# Task 1 – Huffman Encoding and Information Representation

### Goal
Demonstrate understanding of variable-length coding and how information can be represented efficiently using Huffman coding.

## Step 1. Choose a Message
**Message chosen:** `PHOTOSYNTHESIS`

In [2]:
from collections import Counter

text = "PHOTOSYNTHESIS"
freq = Counter(text)
freq

Counter({'S': 3,
         'H': 2,
         'O': 2,
         'T': 2,
         'P': 1,
         'Y': 1,
         'N': 1,
         'E': 1,
         'I': 1})

## Step 2. Build Huffman Tree

In [3]:
import heapq
from collections import namedtuple

class Node(namedtuple("Node", ["char", "freq", "left", "right"])):
    def __lt__(self, other):
        if self.freq != other.freq:
            return self.freq < other.freq
        return (self.char or "") < (other.char or "")

def build_huffman_tree(text):
    freq = Counter(text)
    heap = [Node(ch, f, None, None) for ch, f in freq.items()]
    heapq.heapify(heap)
    while len(heap) > 1:
        left = heapq.heappop(heap)
        right = heapq.heappop(heap)
        new_node = Node(None, left.freq + right.freq, left, right)
        heapq.heappush(heap, new_node)
    return heap[0]

tree = build_huffman_tree(text)

## Step 3. Print Huffman Tree

In [4]:
def get_all_chars(node):
    if node is None:
        return []
    if node.char:
        return [node.char]
    return get_all_chars(node.left) + get_all_chars(node.right)

def node_label(node):
    if node.char:
        return f"{node.char}({node.freq})"
    else:
        chars = "".join(sorted(get_all_chars(node)))
        return f"[{chars}:{node.freq}]"

def get_levels(root):
    levels = []
    this_level = [root]
    while any(this_level):
        levels.append(this_level)
        next_level = []
        for node in this_level:
            if node:
                next_level.append(node.left)
                next_level.append(node.right)
            else:
                next_level.extend([None, None])
        this_level = next_level
    return levels

def print_tree(root):
    levels = get_levels(root)
    max_width = 80
    for i, level in enumerate(levels):
        per_level = max_width // (2 ** i)
        line = ""
        for node in level:
            label = node_label(node) if node else " "
            line += label.center(per_level)
        print(line.rstrip())
        print()

print("Huffman Tree (Centered Layout):")
print_tree(tree)

Huffman Tree (Centered Layout):
                                 [EHINOPSTY:14]

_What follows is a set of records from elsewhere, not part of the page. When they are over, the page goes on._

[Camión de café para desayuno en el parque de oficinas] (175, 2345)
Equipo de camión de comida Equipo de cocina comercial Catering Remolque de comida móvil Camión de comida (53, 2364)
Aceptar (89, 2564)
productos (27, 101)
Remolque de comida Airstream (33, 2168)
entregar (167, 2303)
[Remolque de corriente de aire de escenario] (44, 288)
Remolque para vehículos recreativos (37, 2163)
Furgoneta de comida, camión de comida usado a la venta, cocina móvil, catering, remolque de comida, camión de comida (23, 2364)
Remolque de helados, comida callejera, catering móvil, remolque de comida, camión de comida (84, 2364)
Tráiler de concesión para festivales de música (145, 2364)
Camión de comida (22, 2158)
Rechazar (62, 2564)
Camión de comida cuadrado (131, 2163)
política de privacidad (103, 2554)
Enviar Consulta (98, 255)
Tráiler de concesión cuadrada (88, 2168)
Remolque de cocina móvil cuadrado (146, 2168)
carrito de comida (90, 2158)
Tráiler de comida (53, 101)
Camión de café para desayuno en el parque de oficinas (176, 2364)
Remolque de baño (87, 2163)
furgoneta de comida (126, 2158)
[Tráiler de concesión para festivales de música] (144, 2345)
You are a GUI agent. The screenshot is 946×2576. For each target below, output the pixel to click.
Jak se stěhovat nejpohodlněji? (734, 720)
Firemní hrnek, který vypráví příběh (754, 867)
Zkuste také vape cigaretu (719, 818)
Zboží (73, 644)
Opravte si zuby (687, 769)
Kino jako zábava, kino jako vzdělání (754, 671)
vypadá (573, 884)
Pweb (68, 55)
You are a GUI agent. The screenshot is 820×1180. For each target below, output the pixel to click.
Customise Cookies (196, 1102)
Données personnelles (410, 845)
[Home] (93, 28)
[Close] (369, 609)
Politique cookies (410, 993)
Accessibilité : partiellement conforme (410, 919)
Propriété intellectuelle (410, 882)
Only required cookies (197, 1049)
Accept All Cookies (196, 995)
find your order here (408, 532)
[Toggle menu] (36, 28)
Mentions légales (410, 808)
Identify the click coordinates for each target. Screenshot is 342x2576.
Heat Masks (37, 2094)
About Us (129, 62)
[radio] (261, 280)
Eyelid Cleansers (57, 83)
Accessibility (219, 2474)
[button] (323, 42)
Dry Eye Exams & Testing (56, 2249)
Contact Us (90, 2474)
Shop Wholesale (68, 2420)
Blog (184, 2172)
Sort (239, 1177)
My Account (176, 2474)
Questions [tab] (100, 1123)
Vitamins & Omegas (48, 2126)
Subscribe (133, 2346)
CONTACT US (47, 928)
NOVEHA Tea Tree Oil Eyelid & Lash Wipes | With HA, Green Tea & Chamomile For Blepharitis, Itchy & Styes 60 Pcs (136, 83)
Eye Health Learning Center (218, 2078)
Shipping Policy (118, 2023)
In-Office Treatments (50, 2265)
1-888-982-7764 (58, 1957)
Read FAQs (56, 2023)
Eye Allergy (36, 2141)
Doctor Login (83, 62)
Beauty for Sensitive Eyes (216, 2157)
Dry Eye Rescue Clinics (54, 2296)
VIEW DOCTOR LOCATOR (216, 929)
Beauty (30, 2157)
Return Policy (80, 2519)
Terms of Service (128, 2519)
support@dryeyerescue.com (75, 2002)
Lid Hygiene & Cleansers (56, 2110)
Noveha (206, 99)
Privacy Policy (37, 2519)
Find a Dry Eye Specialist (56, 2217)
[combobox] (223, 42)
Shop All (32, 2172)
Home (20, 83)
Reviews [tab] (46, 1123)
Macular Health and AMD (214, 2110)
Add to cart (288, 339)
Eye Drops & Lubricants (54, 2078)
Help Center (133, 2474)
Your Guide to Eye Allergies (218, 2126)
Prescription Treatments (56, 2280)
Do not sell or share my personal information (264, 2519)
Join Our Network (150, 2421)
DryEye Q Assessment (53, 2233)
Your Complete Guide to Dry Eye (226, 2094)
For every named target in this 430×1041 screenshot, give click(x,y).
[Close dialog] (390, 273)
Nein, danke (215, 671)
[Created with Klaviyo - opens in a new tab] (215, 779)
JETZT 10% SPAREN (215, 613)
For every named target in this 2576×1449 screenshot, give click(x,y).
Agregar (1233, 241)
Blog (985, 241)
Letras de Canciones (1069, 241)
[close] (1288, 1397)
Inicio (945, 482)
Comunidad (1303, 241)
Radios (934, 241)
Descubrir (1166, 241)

                [NPSY:6]                               [EHIOT:8]

      [NPY:3]               S(3)              [EHI:4]              [OT:4]

   Y(1)     [NP:2]                        [EI:2]     H(2)      O(2)      T(2)

           N(1) P(1)                     E(1) I(1)



## Step 4. Generate Huffman Codes and Encode Message

In [5]:
def get_codes(node, prefix="", code_map=None):
    if code_map is None:
        code_map = {}
    if node.char:
        code_map[node.char] = prefix or "0"
    else:
        get_codes(node.left, prefix + "0", code_map)
        get_codes(node.right, prefix + "1", code_map)
    return code_map

def huffman_encode(text, codes):
    return ''.join(codes[ch] for ch in text)

codes = get_codes(tree)
encoded = huffman_encode(text, codes)

print("Huffman Codes:", codes)
print("Encoded Message:", encoded)
print("Original length (ASCII):", len(text) * 8, "bits")
print("Encoded length (Huffman):", len(encoded), "bits")
print("Space saved:", len(text) * 8 - len(encoded), "bits")

Huffman Codes: {'Y': '000', 'N': '0010', 'P': '0011', 'S': '01', 'E': '1000', 'I': '1001', 'H': '101', 'O': '110', 'T': '111'}
Encoded Message: 0011101110111110010000010111101100001100101
Original length (ASCII): 112 bits
Encoded length (Huffman): 43 bits
Space saved: 69 bits


### Step 5. Reflection

Using Huffman coding, the word “PHOTOSYNTHESIS” is compressed from 112 bits (14 letters × 8 bits each) down to about 43 bits, saving approximately 62% of the original space. This happens because the letters that appear most often, like S, H, O, and T, are given shorter binary codes, while the less frequent ones use longer codes. The efficiency of Huffman coding really depends on how often each character appears — the more repetition, the greater the compression. However, if the receiver doesn’t use the same Huffman tree to decode the message, the bit sequence would be misinterpreted. Overall, Huffman coding works best when there’s a clear pattern or redundancy in the data.